─── Input ───
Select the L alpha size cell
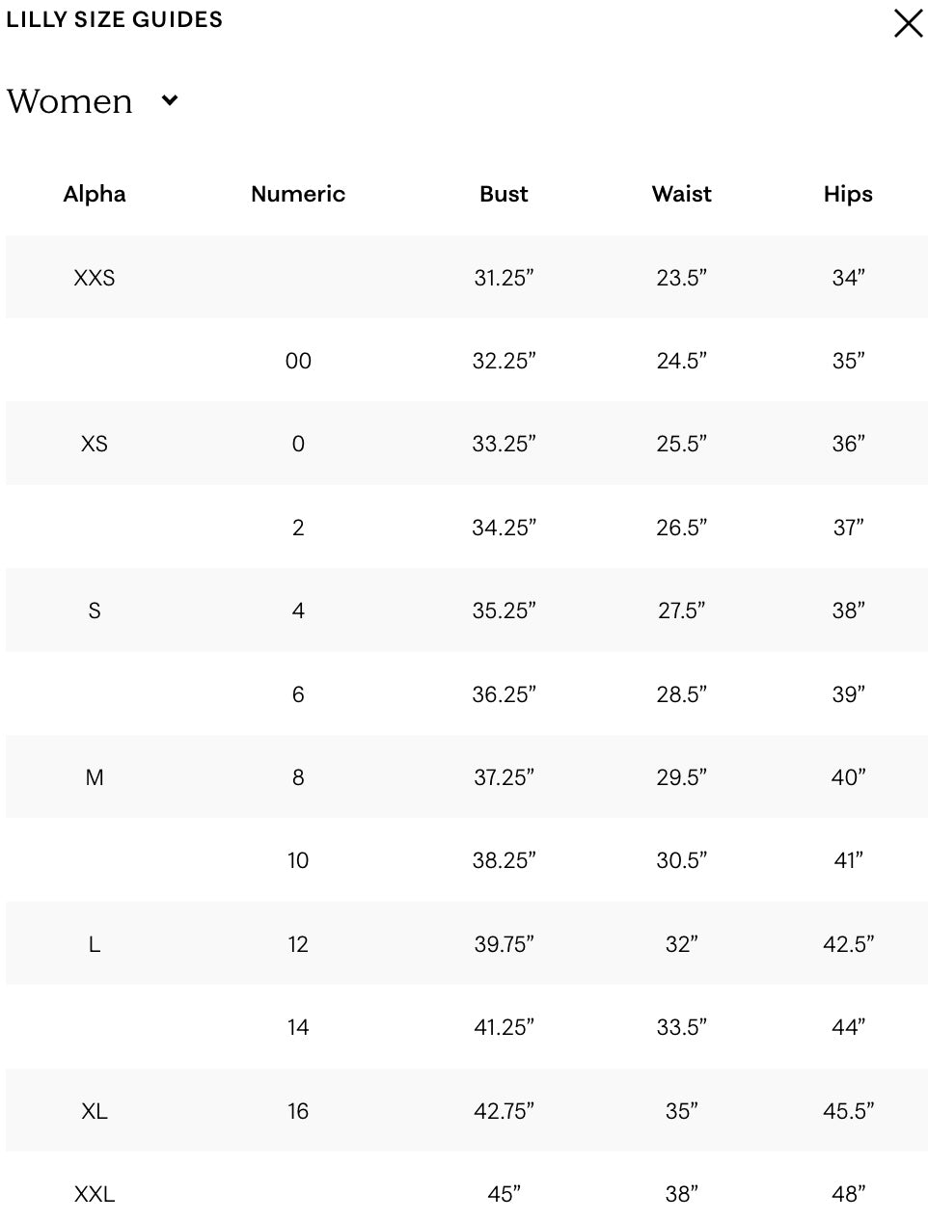Viewport: 928px width, 1221px height. pos(95,944)
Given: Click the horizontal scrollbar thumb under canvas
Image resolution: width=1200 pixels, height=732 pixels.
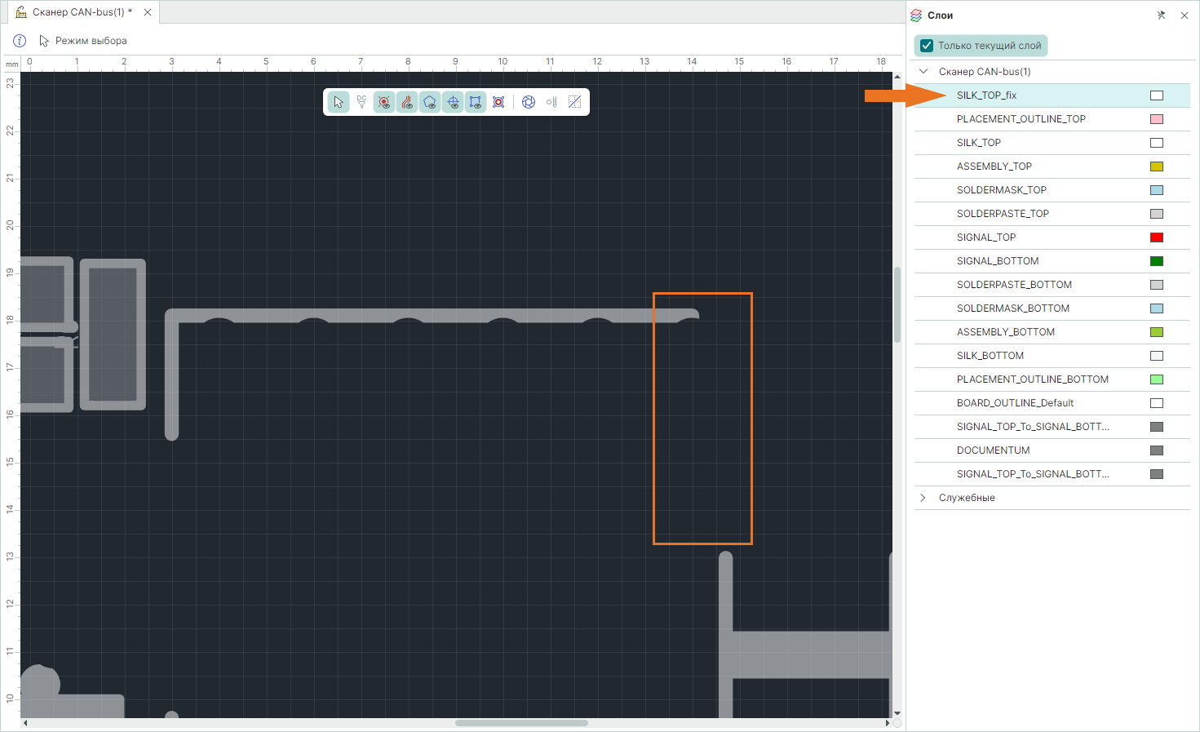Looking at the screenshot, I should 521,723.
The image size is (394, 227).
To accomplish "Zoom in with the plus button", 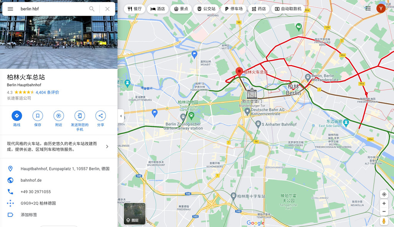I will (384, 204).
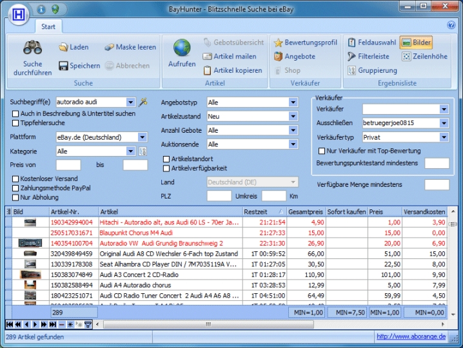Click the Maske leeren eraser icon

pyautogui.click(x=110, y=48)
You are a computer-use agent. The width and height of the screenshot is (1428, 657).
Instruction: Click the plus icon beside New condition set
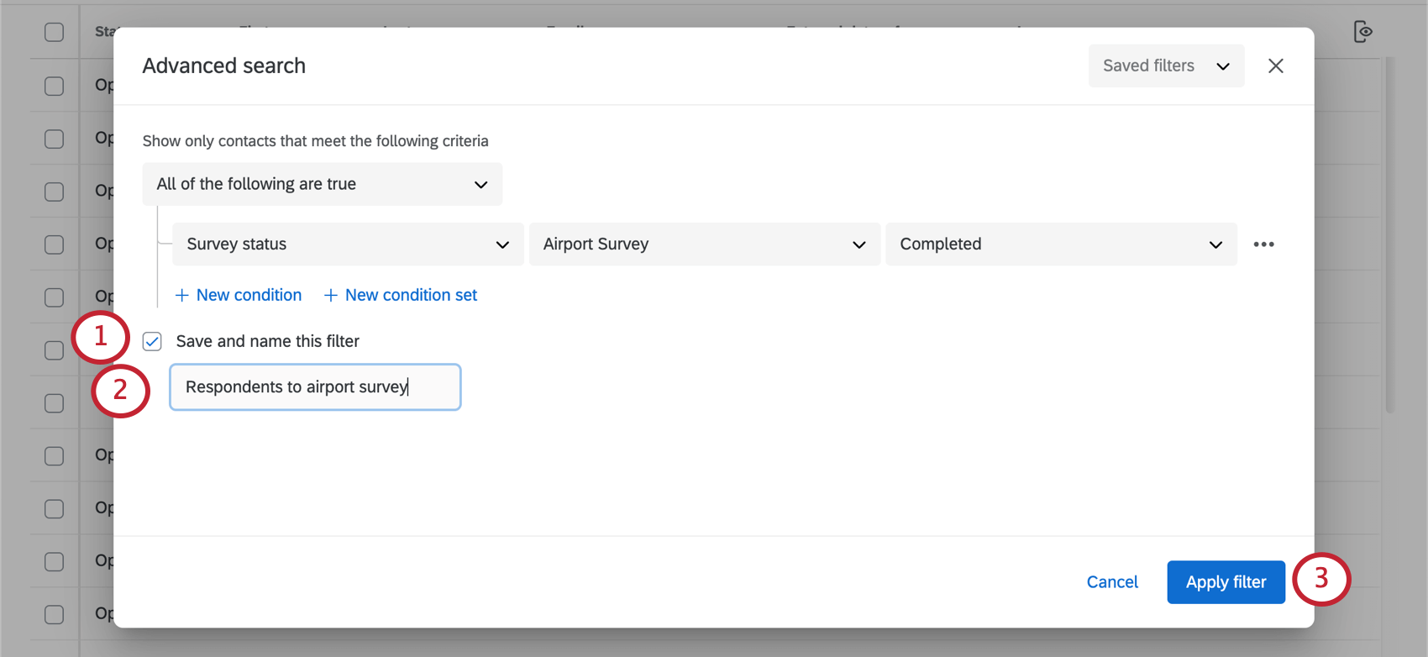[x=331, y=296]
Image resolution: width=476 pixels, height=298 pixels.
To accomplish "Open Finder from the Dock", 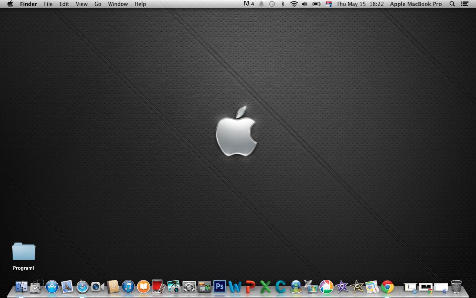I will (21, 287).
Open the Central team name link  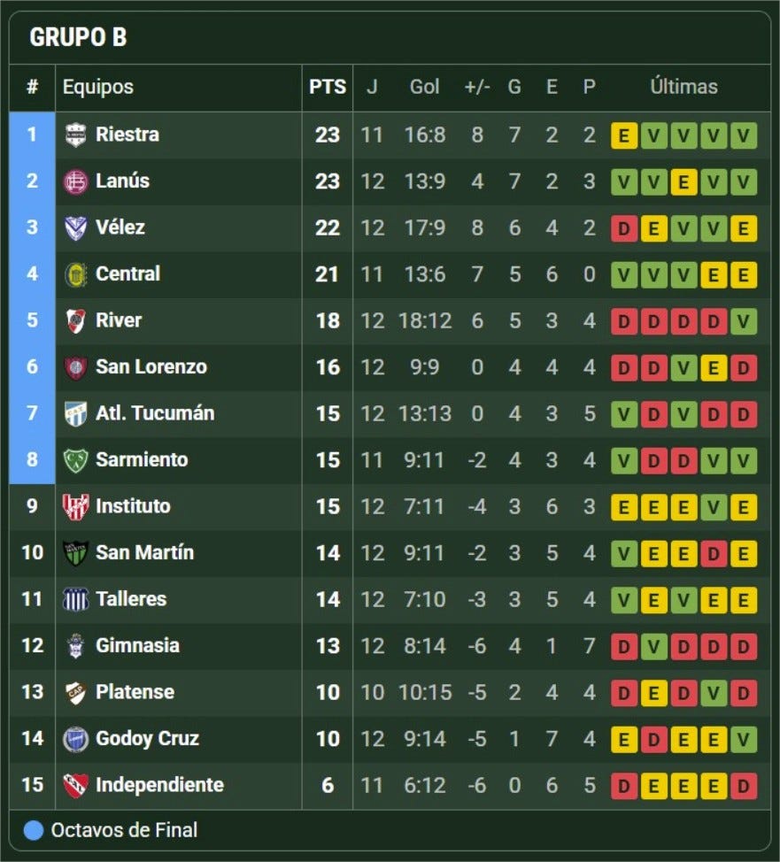[x=127, y=273]
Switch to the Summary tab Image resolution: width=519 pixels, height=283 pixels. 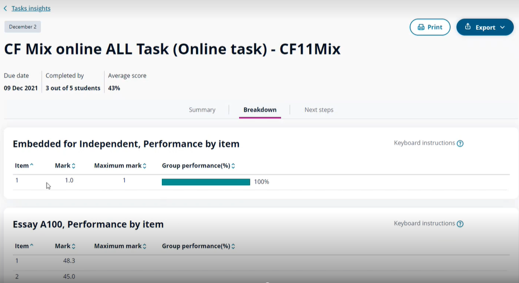point(202,110)
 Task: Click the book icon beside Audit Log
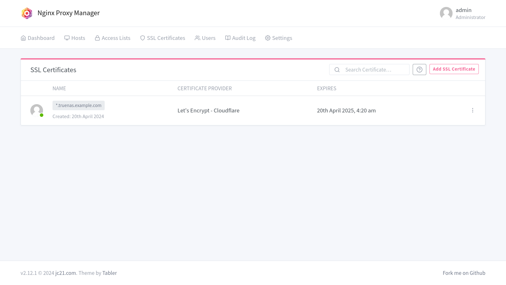click(x=228, y=38)
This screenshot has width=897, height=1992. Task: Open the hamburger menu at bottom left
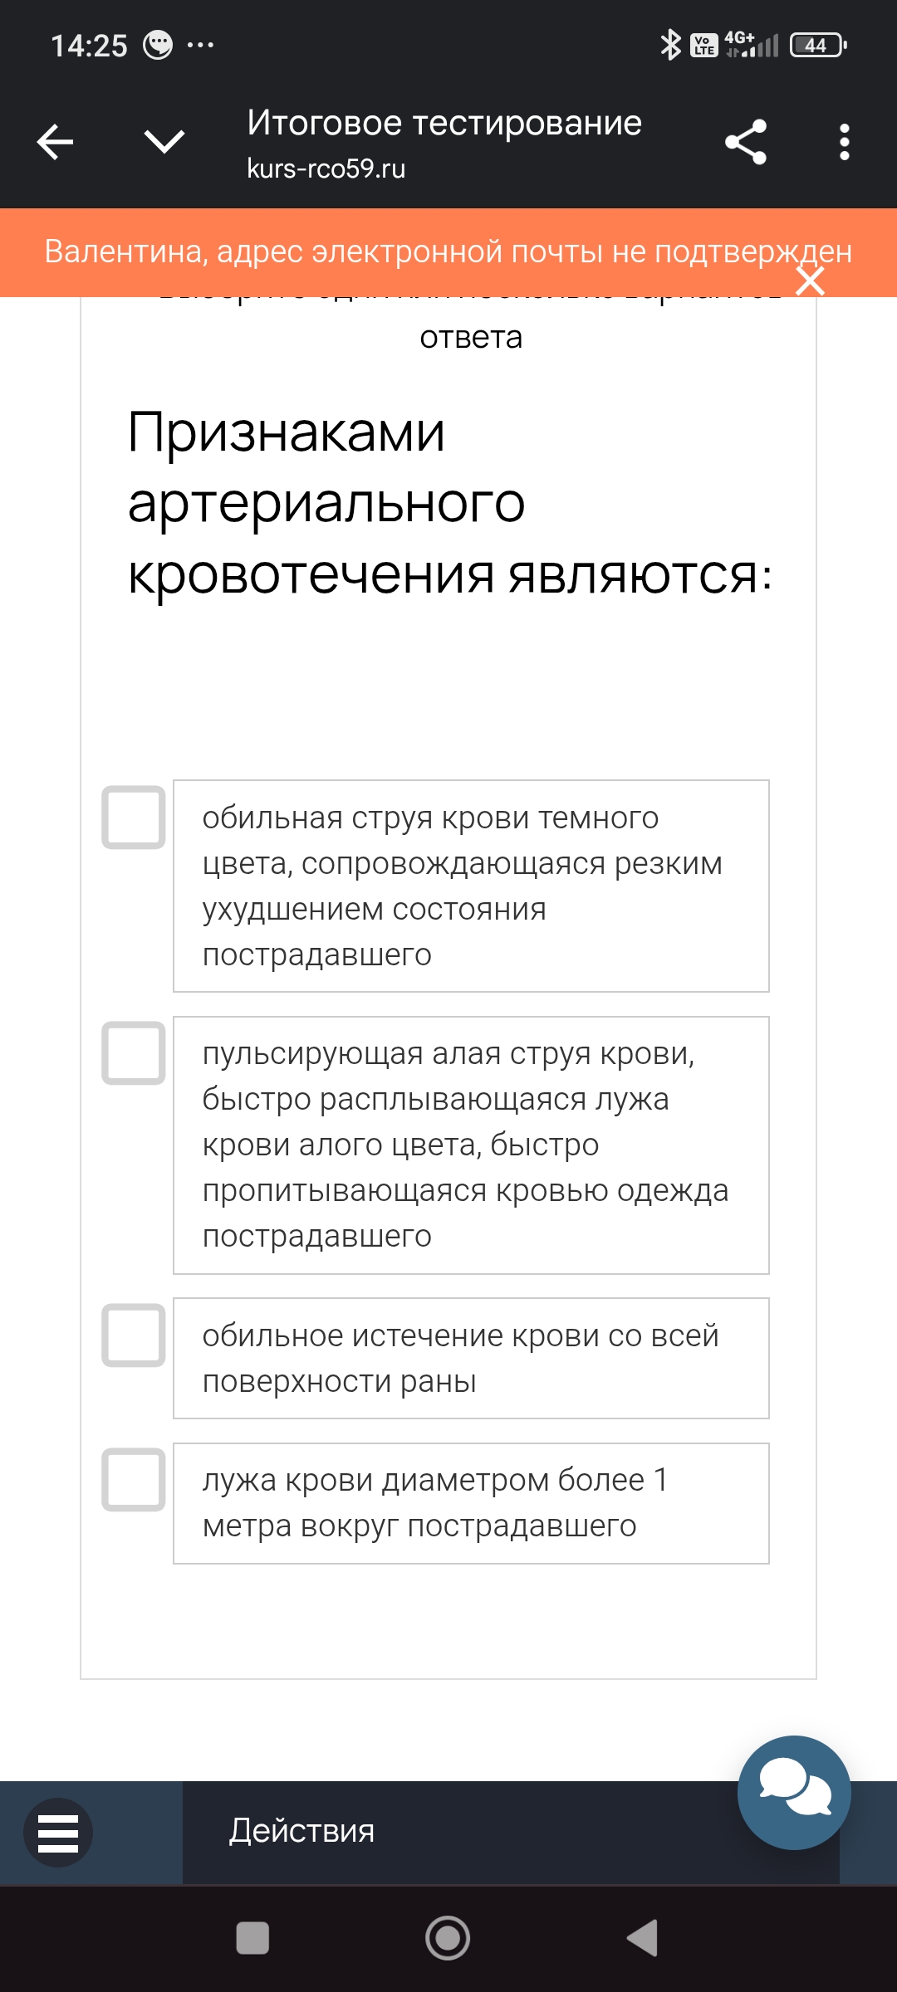[x=58, y=1833]
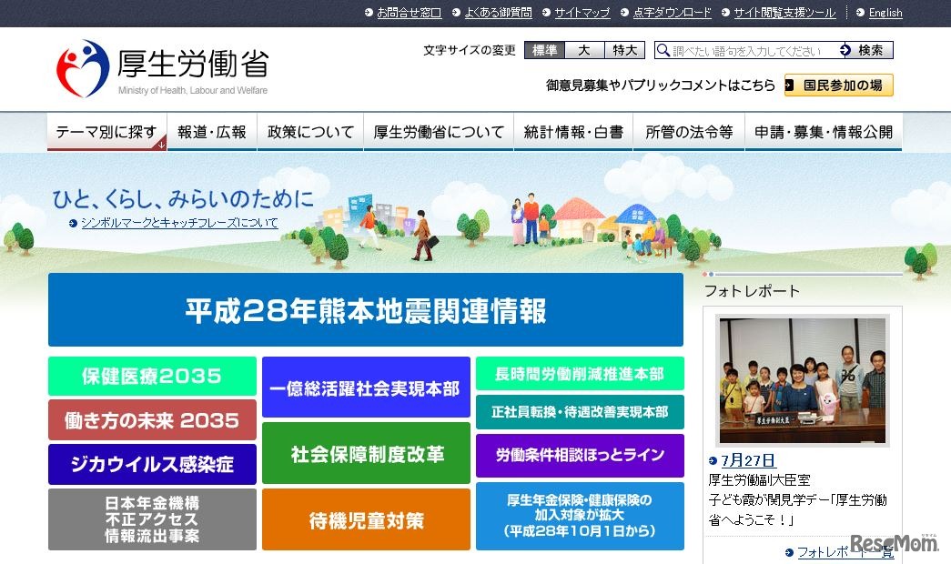The width and height of the screenshot is (951, 564).
Task: Open the 統計情報・白書 menu
Action: [574, 130]
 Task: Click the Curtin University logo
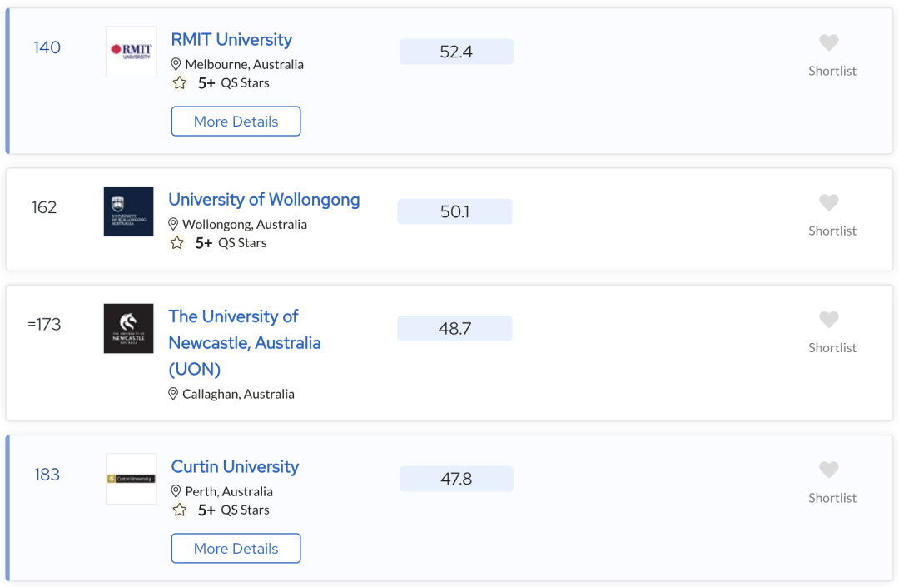tap(132, 479)
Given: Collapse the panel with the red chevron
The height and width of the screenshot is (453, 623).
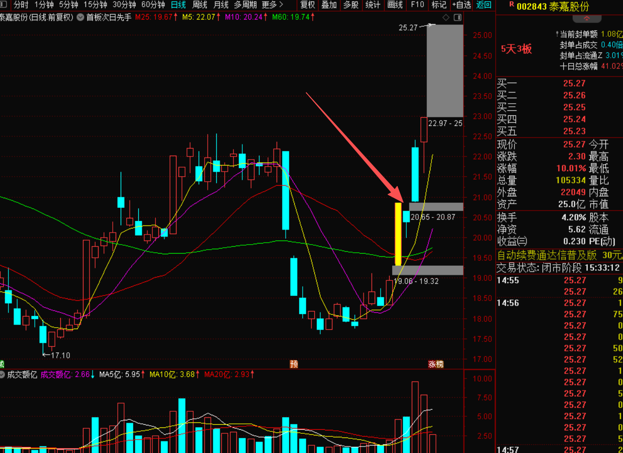Looking at the screenshot, I should 587,19.
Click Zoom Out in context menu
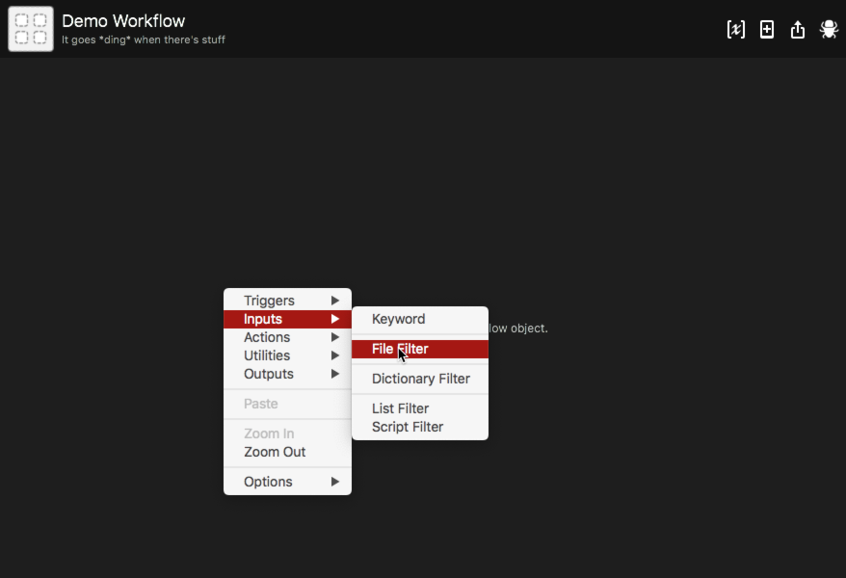Screen dimensions: 846x578 click(275, 452)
───
→ Assignment
Return each line of the records above in which the word "Given" occurs.

→ Exercise output
Given: Click the horizontal scrollbar thumb under canvas
Given: Collapse the panel with the red chevron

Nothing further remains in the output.